Problema proposto =>
Continue o texto sobre as relações entre o governo de Minas e o governo federal em 2024 a partir da última frase apresentada.

Texto apresentado =>
---*---

O ano de 2024 termina com avanços importantes para o governo de Minas em projetos que dependiam de intervenções de Brasília. Entre eles está o que cria um programa com condições especiais para o pagamento de dívidas dos estados com a União, conhecido como Propag, aprovado no Senado com a presença do governador Romeu Zema (Novo).

Ainda assim, o ano ficou marcado também por trocas de farpas entre os governos estadual e federal. Crítico recorrente do governo Lula (PT), Zema e seu vice, Mateus Simões (Novo), usaram as redes sociais e entrevistas para questionar o petista em diferentes assuntos.

Contra as ‘saidinhas’

Em janeiro, Simões dirigiu-se ao presidente Lula com um pedido para reconsiderar a extensão das saídas temporárias de fim de ano concedidas a presos com bom comportamento. A solicitação surgiu após um sargento da Polícia Militar de Minas Gerais, Roger Dias da Cunha, ser baleado por um criminoso que deveria ter retornado ao sistema prisional dias antes.

Simões utilizou suas redes sociais para criticar a medida, apontando que as saídas temporárias contribuem para a insegurança pública. “Que o presidente Lula reconsidere a extensão das ‘saidinhas’ que tão festivamente foram anunciadas no fim de ano e que tanto mal fizeram, como fazem a cada ano. Prisão se cumpre na cadeia”.

O governador Romeu Zema também se manifestou sobre o tema, destacando a necessidade de revisar leis que permitem a liberação de presos com histórico de violência. “Leis ultrapassadas podem tirar a vida de mais um policial em Minas. Bandidos com histórico de violência são autorizados para ‘saidinha’, que resulta em insegurança para todos brasileiros. Passou da hora disso acabar. A mudança está parada no Congresso. Até quando?”, questionou.

Traídos pelo governo

Em maio Mateus Simões afirmou que o governo de Minas se sentiu traído pelo governo federal devido à ausência de avanços significativos nas negociações da dívida do estado com a União. Segundo ele, o presidente Lula havia prometido uma solução, mas, cinco meses depois, as conversas não evoluíram como esperado. Simões explicou que a proposta inicial envolvia abater a dívida em troca de ativos do estado, como empresas e imóveis, mas a União não apresentou alternativas concretas.

---*---

Registros fornecidos =>
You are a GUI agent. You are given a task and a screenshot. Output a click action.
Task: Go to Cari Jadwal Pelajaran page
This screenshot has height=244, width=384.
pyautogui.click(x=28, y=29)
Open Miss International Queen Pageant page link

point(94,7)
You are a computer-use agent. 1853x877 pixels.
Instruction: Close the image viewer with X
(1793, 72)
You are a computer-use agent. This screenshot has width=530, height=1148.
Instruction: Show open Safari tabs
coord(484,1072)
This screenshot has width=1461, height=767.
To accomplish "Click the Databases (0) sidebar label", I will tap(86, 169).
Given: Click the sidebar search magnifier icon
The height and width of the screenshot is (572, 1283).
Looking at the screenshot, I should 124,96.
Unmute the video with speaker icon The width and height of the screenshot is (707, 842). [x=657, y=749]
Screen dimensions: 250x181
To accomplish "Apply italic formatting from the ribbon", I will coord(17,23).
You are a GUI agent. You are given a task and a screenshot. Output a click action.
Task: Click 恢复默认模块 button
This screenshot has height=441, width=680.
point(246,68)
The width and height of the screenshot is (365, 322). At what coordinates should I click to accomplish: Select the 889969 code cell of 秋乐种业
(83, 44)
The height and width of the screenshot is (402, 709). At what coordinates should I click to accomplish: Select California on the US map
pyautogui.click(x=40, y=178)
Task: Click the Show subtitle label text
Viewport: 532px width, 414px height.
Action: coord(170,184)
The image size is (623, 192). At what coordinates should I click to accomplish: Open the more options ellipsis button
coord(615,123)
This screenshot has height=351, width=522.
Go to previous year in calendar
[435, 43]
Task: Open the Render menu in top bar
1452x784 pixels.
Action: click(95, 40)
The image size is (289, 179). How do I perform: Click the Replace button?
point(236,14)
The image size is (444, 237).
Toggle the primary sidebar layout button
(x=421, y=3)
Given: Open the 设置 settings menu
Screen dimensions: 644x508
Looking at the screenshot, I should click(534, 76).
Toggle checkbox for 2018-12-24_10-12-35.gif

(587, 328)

---*---

Resposta do exercício =>
“O principal problema na discussão da dívida é que a promessa feita pelo presidente Lula, de que acataria a proposta do presidente Pacheco, não se transformou em realidade na conversa que o ministro Haddad teve conosco. O presidente Lula foi na televisão e disse que garantia uma solução para o problema da dívida de Minas. E a solução para o problema da dívida de Minas é um abate na dívida em troca de ativos. A gente entrega empresas, entrega imóveis, e reduz o valor da dívida”, avaliou Simões.

“Então, nos sentimos traídos por Brasília, porque estávamos prontos para votar o regime de recuperação na Assembleia de Minas, um tema difícil e complexo, a Assembleia estava mobilizada. Paramos tudo porque o governo federal prometeu uma solução. Passados cinco meses, estamos parados praticamente no mesmo lugar, sem que uma proposta venha para a mesa”.

Simões defendeu a federalização da Codemig como uma solução para diminuir a dívida de Minas. Ele afirmou que o ativo foi avaliado em R$ 60 bilhões e destacou que até deputados petistas em Minas concordam com esse valor. No entanto, ele pediu cautela no processo de avaliação para evitar uma possível depreciação. A expectativa, segundo o vice-governador, era que uma solução fosse alcançada até julho, antes do recesso do Congresso Nacional.

‘Esquizofrenia política’

Em julho, Mateus Simões anunciou que o governo estadual não pretendia acelerar a votação do Regime de Recuperação Fiscal (RRF) na Assembleia Legislativa de Minas Gerais (ALMG) enquanto aguardava uma decisão do Supremo Tribunal Federal (STF) sobre o adiamento do prazo para retomada dos pagamentos da dívida.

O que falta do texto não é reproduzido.